The word "search" marks the lines to keep; find each one in the data and copy it.

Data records
● ● ● ● ●

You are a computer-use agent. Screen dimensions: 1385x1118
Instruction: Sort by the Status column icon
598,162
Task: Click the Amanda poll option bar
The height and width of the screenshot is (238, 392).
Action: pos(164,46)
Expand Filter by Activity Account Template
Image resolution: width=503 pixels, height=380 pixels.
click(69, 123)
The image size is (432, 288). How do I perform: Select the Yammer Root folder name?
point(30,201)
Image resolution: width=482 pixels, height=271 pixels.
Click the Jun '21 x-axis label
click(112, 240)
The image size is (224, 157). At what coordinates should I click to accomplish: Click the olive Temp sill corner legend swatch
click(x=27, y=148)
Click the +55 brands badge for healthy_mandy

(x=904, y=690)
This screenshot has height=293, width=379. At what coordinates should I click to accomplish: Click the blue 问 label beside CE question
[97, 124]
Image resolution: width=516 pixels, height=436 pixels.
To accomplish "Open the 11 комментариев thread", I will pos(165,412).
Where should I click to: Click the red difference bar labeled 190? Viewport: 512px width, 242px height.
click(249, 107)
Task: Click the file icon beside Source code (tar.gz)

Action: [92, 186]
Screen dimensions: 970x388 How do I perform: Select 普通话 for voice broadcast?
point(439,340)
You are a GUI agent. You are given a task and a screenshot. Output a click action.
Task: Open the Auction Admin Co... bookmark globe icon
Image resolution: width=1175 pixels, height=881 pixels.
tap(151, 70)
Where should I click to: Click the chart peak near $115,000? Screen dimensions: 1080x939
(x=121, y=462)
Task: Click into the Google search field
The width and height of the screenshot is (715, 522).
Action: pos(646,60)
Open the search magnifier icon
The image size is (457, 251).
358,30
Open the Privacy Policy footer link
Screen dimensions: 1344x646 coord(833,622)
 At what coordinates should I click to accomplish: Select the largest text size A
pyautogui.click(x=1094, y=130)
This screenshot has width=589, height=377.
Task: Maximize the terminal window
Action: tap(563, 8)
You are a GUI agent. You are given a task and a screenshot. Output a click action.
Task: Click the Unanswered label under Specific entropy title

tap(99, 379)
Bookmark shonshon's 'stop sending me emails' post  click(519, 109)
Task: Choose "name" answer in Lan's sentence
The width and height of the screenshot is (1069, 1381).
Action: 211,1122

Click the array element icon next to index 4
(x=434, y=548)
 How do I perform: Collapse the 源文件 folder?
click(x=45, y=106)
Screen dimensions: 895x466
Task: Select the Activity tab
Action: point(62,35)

● ● ● ● ●

Task answer
Task: Click into the Google search field
Open the search magnifier icon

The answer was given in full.